Written instruction: Switch "logo" to "icon" in the lines from the one containing "You are a computer-use agent." through the last line, changing nothing else. Write out only those lines, and leave the pictures out.

Lines for locating described items:
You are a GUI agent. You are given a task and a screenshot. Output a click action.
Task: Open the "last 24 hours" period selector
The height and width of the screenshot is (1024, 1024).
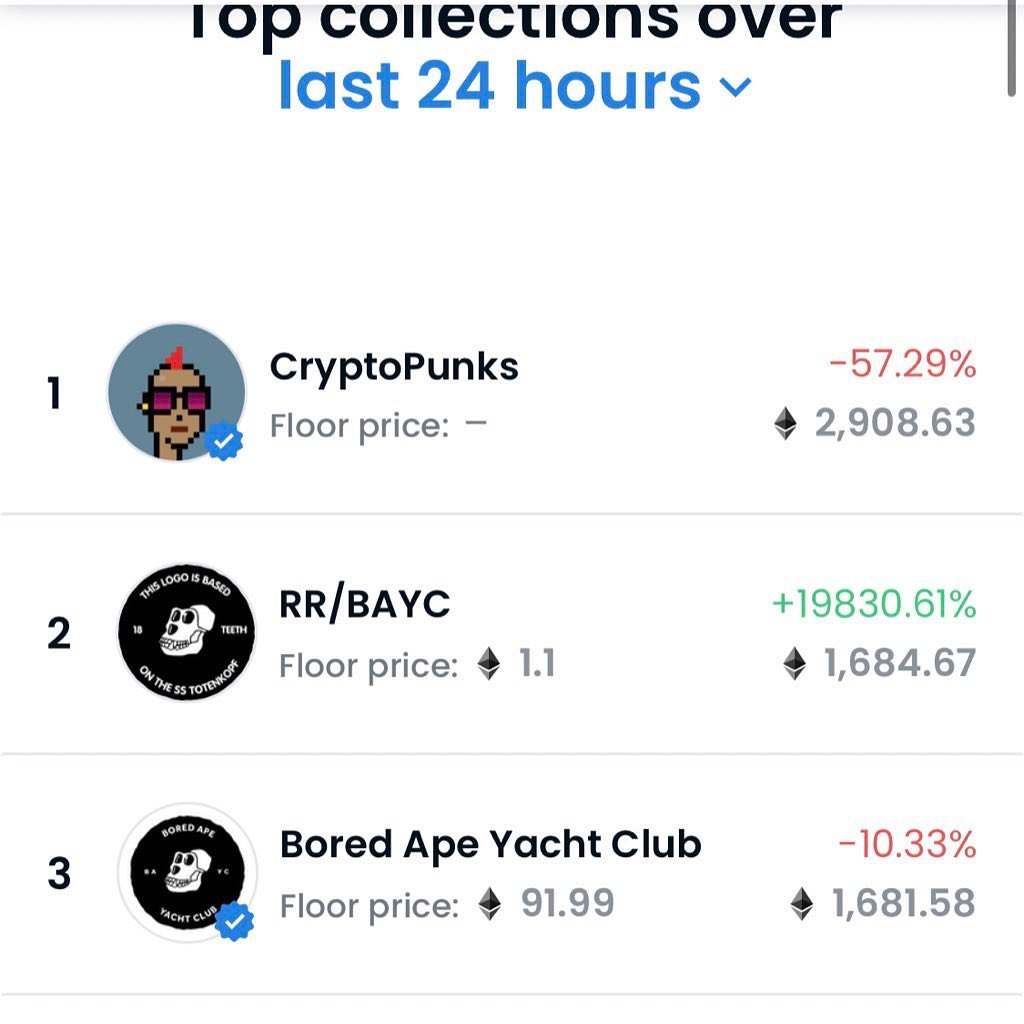click(x=490, y=86)
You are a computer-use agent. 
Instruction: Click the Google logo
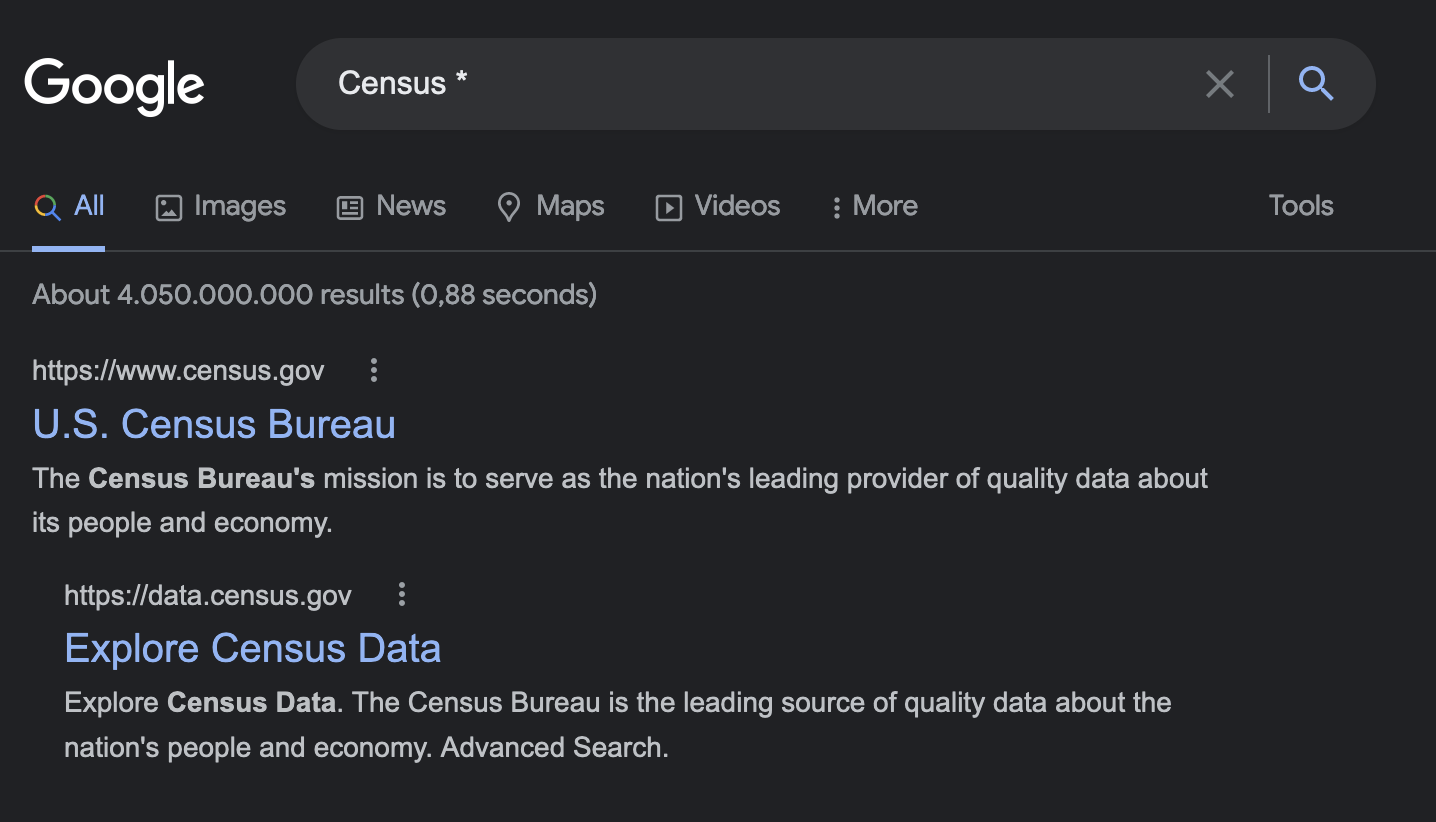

Correct result:
You are a computer-use agent. 
Instruction: Click the Google icon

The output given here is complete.